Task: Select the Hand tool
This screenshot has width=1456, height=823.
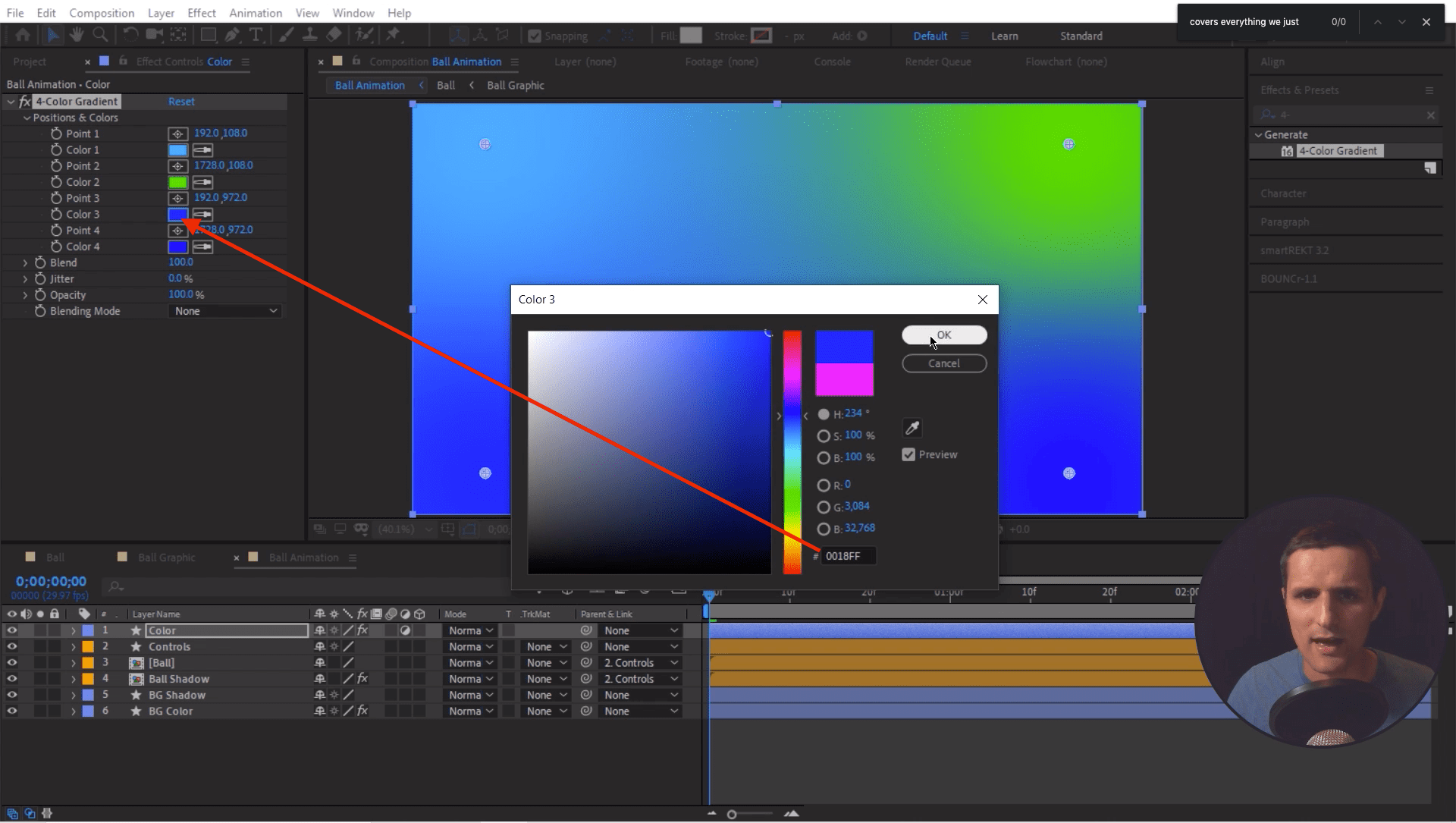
------------------------------------------------
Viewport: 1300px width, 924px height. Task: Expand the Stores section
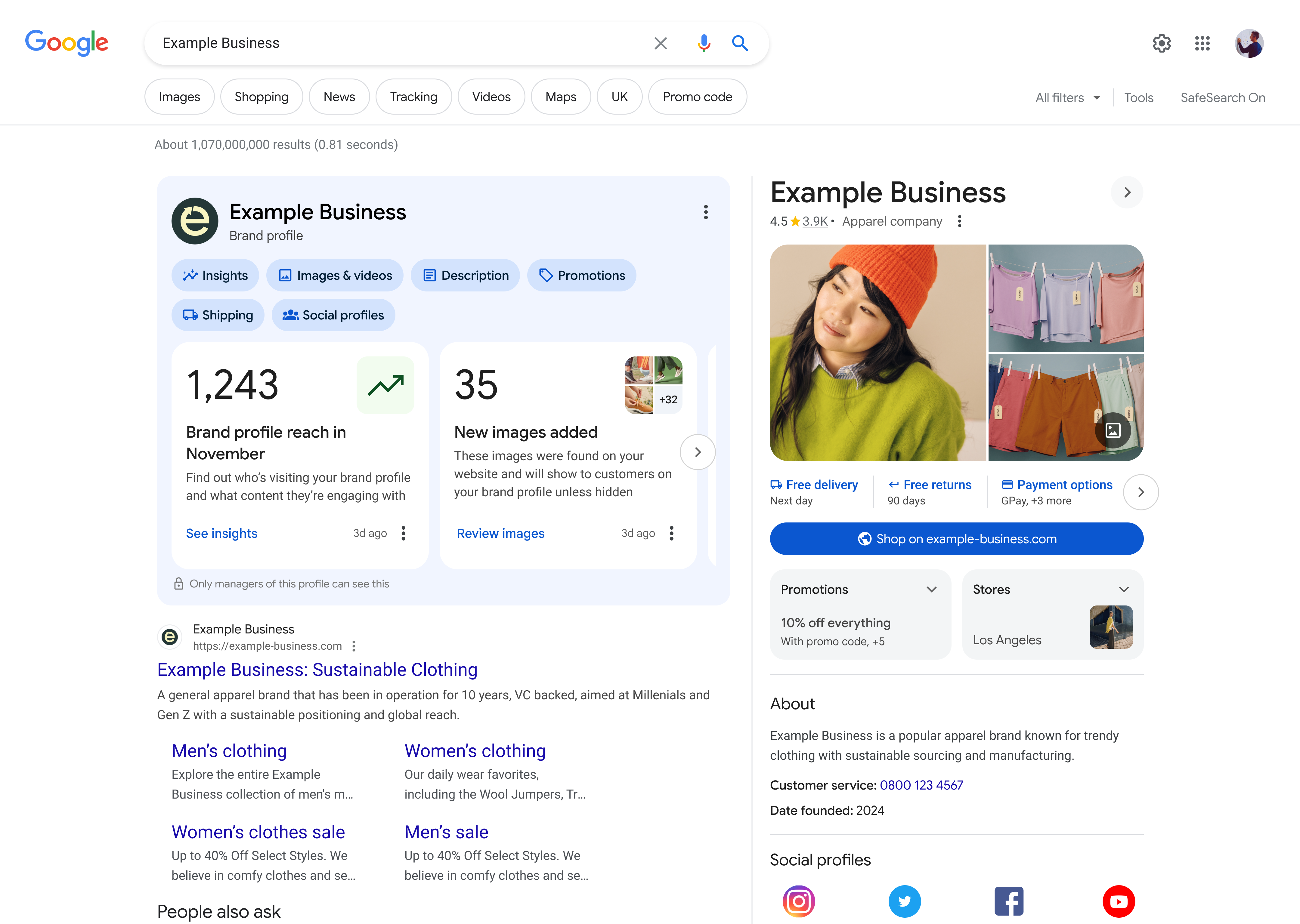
------------------------------------------------
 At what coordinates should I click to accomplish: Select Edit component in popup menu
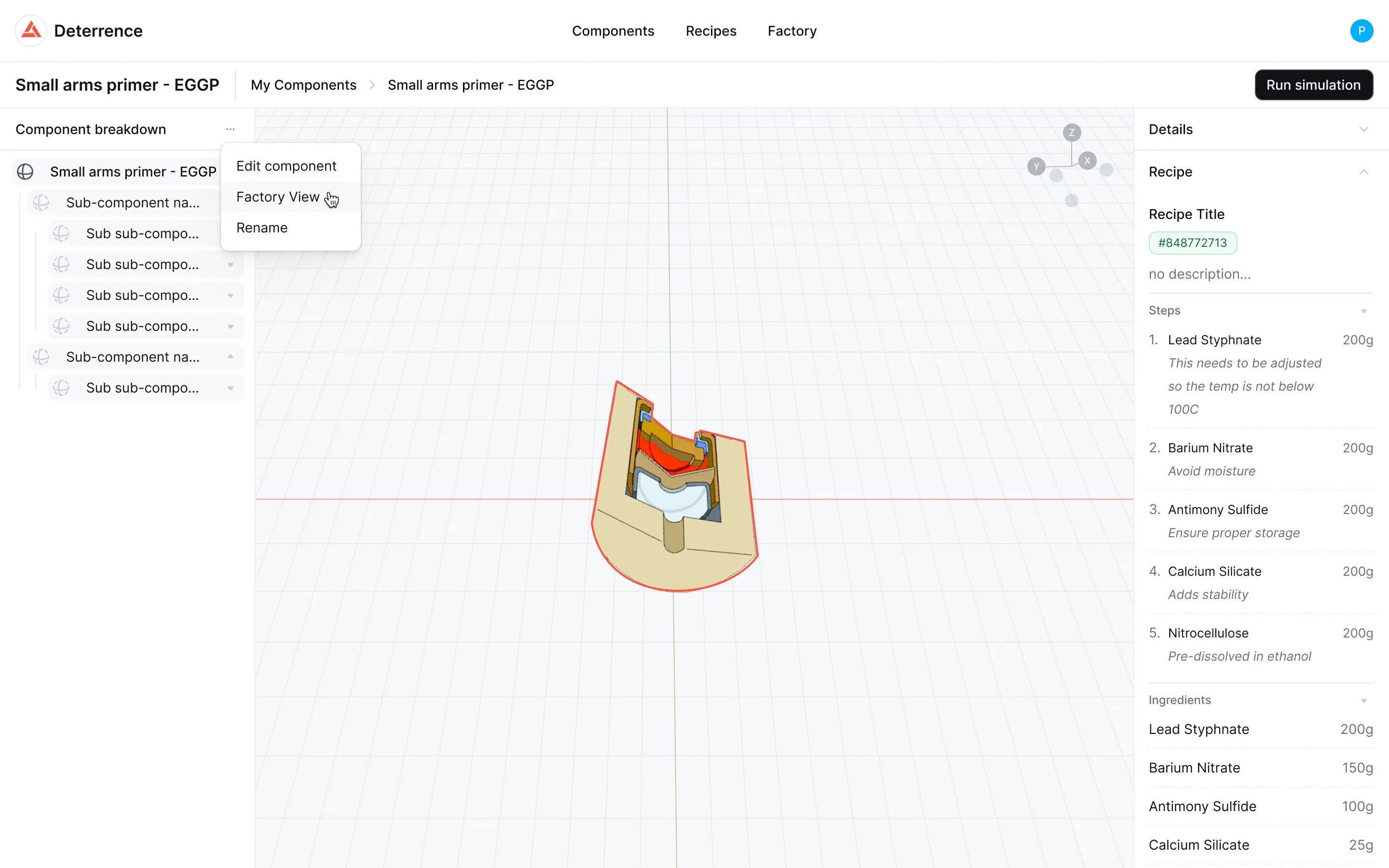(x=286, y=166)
------------------------------------------------
Look back at the entries above. Retype the line with "Task: Select the Hand tool", the line with "This screenshot has width=1456, height=823.", and all lines in between.

### Answer to this exercise
Task: Select the Hand tool
This screenshot has width=1456, height=823.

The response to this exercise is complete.